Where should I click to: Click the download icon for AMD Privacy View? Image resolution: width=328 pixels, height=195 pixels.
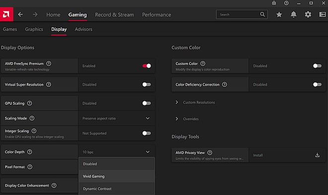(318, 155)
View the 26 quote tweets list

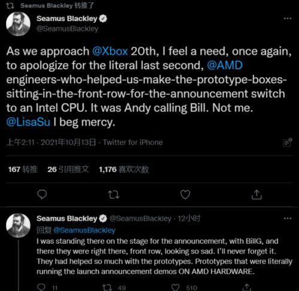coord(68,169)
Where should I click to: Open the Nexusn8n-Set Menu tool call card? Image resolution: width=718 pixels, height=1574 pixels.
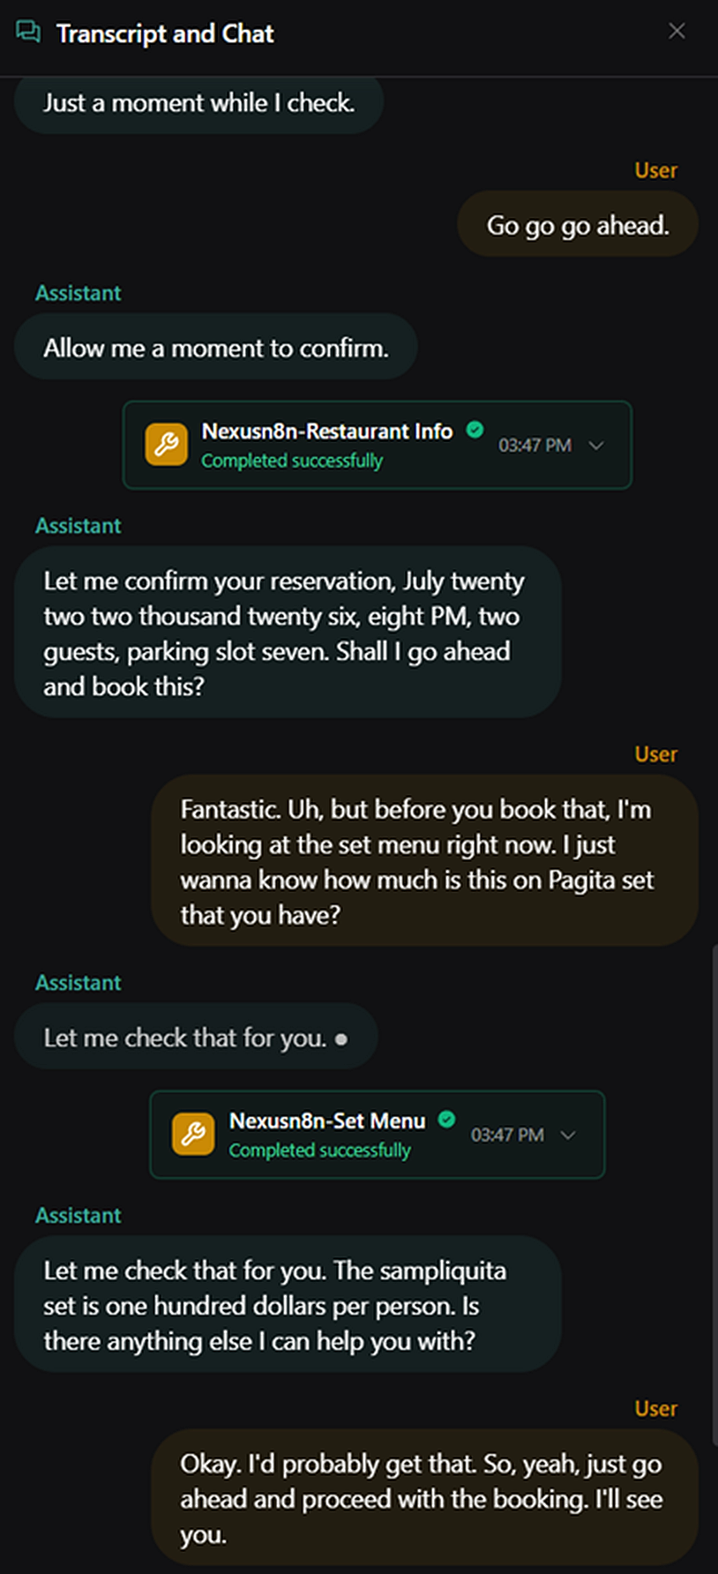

────────────────

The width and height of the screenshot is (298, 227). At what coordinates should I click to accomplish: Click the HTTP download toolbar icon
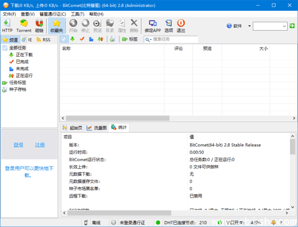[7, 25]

────────────────

TASK BRIEF: The answer must be the part of the records that opens with the line containing "Where should I click to: Click" and closes with the line containing "Where should I click to: Open", reproduced exactly, with no pictures.

SOLVED EXERCISE:
Where should I click to: Click the download icon for AMD Privacy View? Image resolution: width=328 pixels, height=195 pixels.
(318, 155)
View the 26 quote tweets list

coord(68,169)
Where should I click to: Open the Nexusn8n-Set Menu tool call card? Image resolution: width=718 pixels, height=1574 pixels.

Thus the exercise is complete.